**WORK ORDER:** Extend the news article below about tobacco retailers taking on consumer messaging, starting right after its final sentence.

**EXTRACTED TEXT:**
::::::::
Tobacco

Teaching Tobacco

Consumer messaging falling to retailers?

CHICAGO -- In a business environment of suffocating regulation, the job of communicating what new tobacco products are about will start falling to the retailer, said panelists at the 2010 CSP Tobacco Category Review Meeting. About 35 attendees listened as Denise Indovina, vice president of sales, ICOM, Epsilon Targeting of Dallas, revealed results of its internal marketing survey of U.S. smokers. In one finding, 80% of smokers in a "dark" scenario where no signage or visible product existed at the store said they would ask for their usual brand.

"Trial and switching will [image-nocss] be driven by couponing and communication with clerks," she said.

Other evidence points in this direction, according to fellow panelist Nik Modi, household products, cosmetics and tobacco global consumer staples coordinator for UBS Investment Research, New York. He said international examples of successful retailer-based training exist, such as what Winston-Salem, N.C.-based Reynolds American Inc. (RAI) learned from marketing Colgate in other countries.

"With tobacco, [the responsibility] will move to the retailer to build brand equity," he said, adding that RAI may be one of the first companies to initiate consumer education through the retailer.

While agreeing for the most part on this trend, a couple of attendees raised contradictory thoughts. One supplier, Steve Sandman, vice president of sales and marketing for Republic Tobacco, Glenview, Ill., noted that the Colgate example was partly one of educating the population on the values of brushing teeth as well as how to do it, so its relevance may be a consideration.
::::::::
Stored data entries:

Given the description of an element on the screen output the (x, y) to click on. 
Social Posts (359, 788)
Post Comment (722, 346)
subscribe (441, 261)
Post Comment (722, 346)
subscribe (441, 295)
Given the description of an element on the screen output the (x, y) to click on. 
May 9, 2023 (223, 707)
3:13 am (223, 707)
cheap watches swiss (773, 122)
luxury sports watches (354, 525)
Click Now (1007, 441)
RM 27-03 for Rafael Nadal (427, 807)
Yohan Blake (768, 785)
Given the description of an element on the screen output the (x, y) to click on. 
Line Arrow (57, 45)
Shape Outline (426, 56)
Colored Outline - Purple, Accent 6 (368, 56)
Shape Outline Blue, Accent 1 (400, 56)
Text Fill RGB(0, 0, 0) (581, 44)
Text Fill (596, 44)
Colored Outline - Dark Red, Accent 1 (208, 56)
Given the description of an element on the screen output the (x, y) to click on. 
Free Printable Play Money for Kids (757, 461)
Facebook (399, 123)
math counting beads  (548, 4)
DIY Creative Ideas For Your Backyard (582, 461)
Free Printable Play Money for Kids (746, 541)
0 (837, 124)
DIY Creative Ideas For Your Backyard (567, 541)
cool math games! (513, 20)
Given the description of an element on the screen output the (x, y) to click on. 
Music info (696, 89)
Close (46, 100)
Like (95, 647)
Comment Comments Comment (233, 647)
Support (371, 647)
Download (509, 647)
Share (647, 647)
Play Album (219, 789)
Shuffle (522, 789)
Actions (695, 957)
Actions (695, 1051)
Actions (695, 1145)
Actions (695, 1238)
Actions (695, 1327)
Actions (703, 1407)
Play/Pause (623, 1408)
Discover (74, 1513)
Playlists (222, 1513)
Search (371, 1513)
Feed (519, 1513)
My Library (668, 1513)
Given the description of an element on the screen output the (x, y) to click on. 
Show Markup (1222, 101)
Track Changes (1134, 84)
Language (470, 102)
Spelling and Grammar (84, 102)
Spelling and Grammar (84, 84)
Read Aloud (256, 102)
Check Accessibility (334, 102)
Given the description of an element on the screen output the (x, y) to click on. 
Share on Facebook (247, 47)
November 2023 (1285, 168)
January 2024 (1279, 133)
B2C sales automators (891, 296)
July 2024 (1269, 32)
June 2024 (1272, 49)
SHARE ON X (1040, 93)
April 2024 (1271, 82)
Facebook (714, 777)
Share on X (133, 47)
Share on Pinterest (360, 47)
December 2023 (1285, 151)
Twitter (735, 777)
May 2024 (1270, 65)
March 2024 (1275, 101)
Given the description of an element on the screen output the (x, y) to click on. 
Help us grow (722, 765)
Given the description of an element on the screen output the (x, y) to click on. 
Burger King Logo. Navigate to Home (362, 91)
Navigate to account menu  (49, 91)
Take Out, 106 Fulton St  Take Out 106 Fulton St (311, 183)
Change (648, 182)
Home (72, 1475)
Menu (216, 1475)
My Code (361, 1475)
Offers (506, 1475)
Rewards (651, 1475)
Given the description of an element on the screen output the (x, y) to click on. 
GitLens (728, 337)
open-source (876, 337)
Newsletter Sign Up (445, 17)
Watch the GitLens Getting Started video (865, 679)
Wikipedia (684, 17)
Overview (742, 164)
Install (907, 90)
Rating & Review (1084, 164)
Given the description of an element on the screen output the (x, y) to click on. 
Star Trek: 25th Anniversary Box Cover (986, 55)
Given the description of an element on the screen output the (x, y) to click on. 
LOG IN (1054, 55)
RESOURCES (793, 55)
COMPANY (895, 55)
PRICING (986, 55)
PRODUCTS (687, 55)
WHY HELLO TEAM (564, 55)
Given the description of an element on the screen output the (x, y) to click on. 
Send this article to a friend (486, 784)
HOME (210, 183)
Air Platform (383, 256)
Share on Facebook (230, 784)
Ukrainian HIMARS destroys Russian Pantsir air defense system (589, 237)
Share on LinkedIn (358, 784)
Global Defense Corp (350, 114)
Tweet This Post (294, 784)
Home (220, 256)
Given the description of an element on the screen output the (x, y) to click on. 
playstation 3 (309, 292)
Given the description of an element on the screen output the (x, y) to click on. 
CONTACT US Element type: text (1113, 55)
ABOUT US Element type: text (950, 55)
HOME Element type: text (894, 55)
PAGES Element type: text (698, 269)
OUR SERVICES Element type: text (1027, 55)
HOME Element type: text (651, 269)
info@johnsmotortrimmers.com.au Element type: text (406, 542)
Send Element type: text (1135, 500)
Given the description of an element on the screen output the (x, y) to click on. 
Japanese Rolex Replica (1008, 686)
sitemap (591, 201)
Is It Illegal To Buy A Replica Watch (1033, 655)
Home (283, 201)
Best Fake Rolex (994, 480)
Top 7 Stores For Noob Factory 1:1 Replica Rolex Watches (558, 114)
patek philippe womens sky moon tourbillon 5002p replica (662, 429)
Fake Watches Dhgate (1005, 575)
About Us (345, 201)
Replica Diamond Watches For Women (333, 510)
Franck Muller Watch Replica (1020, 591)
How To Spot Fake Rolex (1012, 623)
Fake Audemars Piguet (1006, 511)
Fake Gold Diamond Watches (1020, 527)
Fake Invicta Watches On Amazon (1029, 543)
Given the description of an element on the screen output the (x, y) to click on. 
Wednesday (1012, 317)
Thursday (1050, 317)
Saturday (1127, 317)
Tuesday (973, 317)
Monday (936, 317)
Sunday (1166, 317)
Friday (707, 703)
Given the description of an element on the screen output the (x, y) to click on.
::::::::
**RESPONSE TO THIS TASK:**
A retailer, Anne Flint, senior manager of tobacco for Cumberland Farms Inc., Framingham, Mass., noted the difficulty of communicating messages to consumers in a fast-paced, c-store environment. She said cashiers are trying to move lines and at the same time, promote any number of in-store food and drink specials.

In Indovina's research, the potential for switching and trial lies among younger consumers, who are more likely to be influenced by couponing, direct mail and even out-of-stocks than their older counterparts.

Creating ways to better inform retailers about new products will become increasingly more important, Modi said. He projects that cigarettes will steadily lose its share of the tobacco category, going from 80% today to 70% in 2015 and then to 45% in 2025.

Near-term, the news for the category is positive, Modi said. With cigarette use skewing towards lower-income demographics, stimulus efforts by the federal government and growing consumer optimism indicate a positive trend.

"I am cautiously optimistic," he said.